══ Supplied data
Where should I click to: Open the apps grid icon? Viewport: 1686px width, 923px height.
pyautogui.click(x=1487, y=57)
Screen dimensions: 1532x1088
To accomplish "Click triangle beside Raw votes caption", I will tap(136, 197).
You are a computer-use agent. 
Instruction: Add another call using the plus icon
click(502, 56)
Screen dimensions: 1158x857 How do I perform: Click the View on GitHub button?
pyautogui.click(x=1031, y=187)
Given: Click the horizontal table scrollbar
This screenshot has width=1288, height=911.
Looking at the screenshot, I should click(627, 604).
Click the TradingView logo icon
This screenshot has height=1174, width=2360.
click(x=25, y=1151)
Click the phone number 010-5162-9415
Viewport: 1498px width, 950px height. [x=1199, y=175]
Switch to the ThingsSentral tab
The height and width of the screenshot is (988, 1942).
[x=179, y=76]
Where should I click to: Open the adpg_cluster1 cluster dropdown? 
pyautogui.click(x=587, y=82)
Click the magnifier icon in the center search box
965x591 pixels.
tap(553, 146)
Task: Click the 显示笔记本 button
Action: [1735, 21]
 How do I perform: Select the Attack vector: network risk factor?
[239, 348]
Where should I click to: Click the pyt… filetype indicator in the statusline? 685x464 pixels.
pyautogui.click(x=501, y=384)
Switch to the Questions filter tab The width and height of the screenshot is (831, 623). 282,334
════
• Aim of the task
For the data above, count every line in which the string "Switch" appears, and answer with the count only.

• Task solution
2